The first part of your question doesn't make sense. Do you plan on connecting to your computer at home and then have it forward requests to cloud servers? Or are you just talking about making a cloud server yourself that is accessible over the internet (or wide-area network, aka WAN).
Assuming it's the latter, it is fairly easy to setup a decently secure file server, or ftp server (file transfer protocol), where you allow users with the correct credentials to access files stored on physical drives in your computer.
With that in mind, some thoughts:
Operating System:
CentOS7 may be secure, but almost every popular operating system (yes, including windows) is reasonably secure for general use given that it is kept up to date with the most recent security patches and updates.
Personally, I would look into FreeNAS, which is based off of FreeBSD, and if you have a computer with plenty of RAM, you can setup full disk encryption, configure raid arrays, and access a preconfigured control panel to access drive information or ssh into the system from a web browser.

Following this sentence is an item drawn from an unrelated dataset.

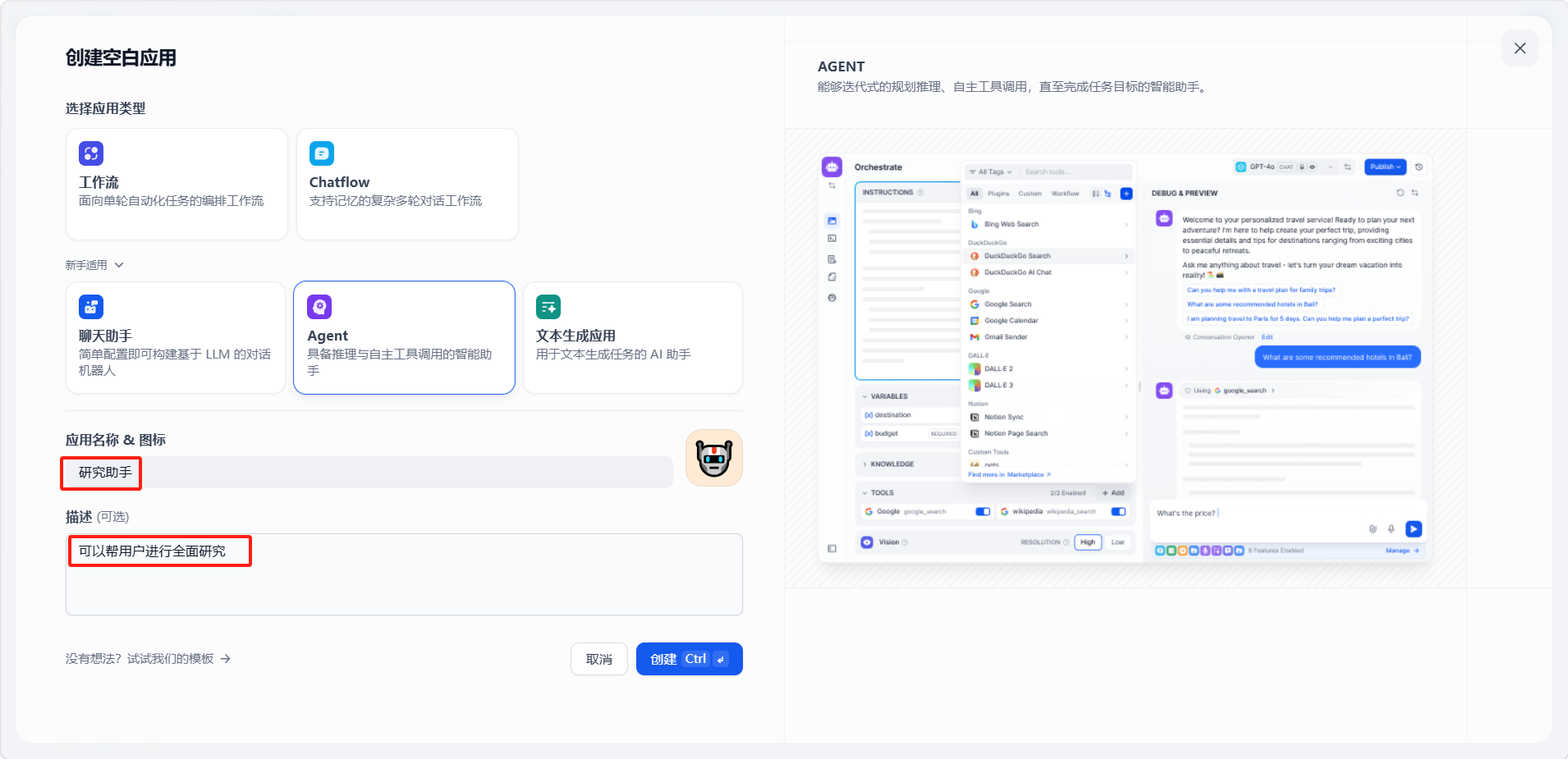Select the Chatflow app type card
Image resolution: width=1568 pixels, height=759 pixels.
point(407,185)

If you want something less specialized, I have used Ubuntu server edition in many projects with limited problems. And it also allows for full-disk encryption.

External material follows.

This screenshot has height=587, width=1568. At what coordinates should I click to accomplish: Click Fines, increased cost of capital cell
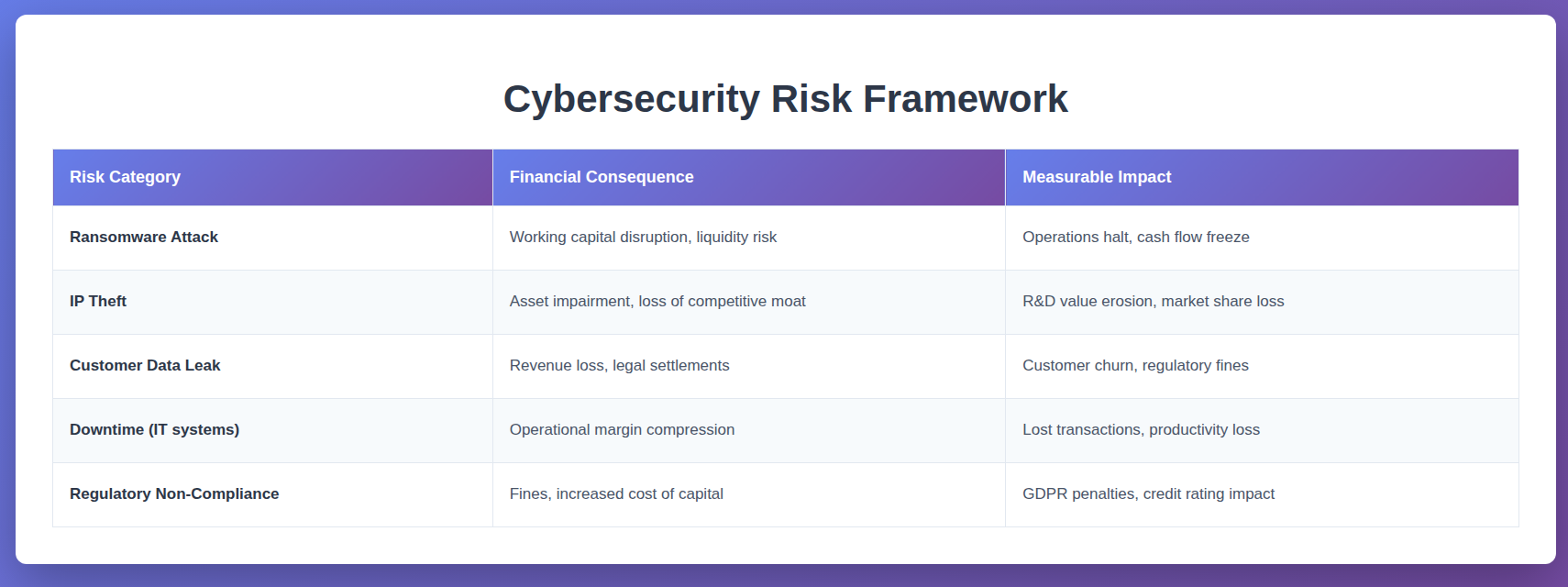click(616, 493)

I don't get the VM part, there's something to be said about security through isolation, where every application you run is in it's on virtual machine. Although for most uses this is probably way overkill. If you're interested, look into the Qubes OS: https://www.qubes-os.org/
Antivirus gets less and less effective everyday, and although I could start a flame war on why antivirus is useless on linux machines, I'll just say don't worry about it. Windows on the other hand is a different story, but even then Windows 10 has its own built in AV. But keep in mind that dynamic attacks always have a change to succeed against static defenses.

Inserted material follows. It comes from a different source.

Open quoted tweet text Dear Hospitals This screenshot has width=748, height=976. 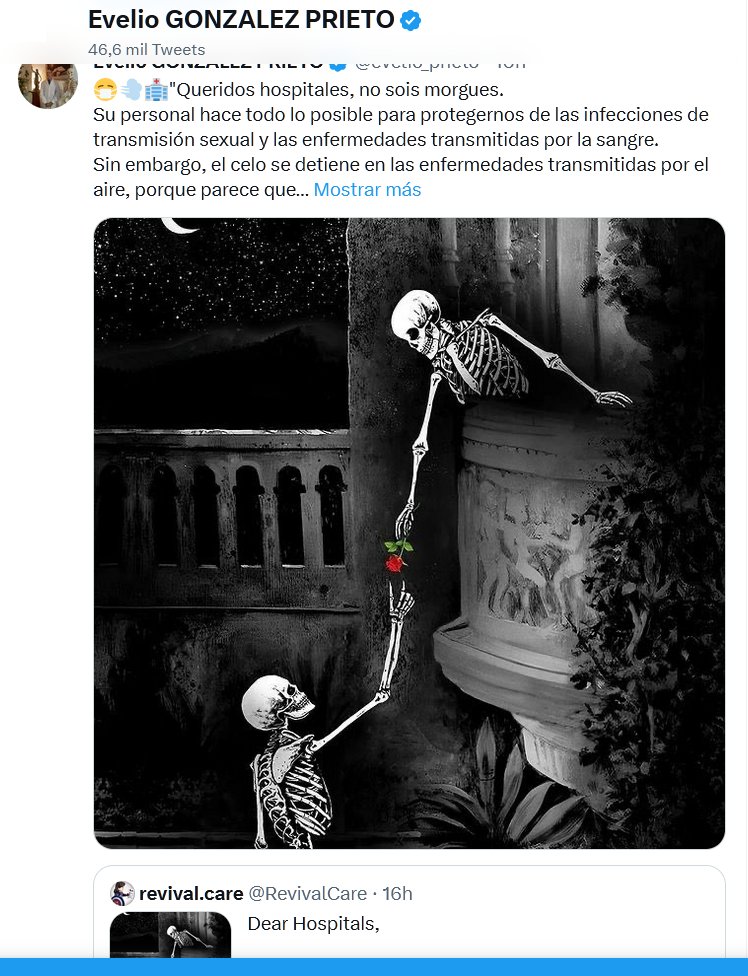[314, 924]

In place of antivirus, make sure your physical firewall's security is hardened, and either install a software firewall on your operating system or enable the firewall that is probably included when you install the os.
Finally, in terms of logs, any Unix system keeps all sorts of logs, and any Apache webserver will do the same. But note that logs do nothing if you aren't proactive about checking them and mitigating threats that may arise.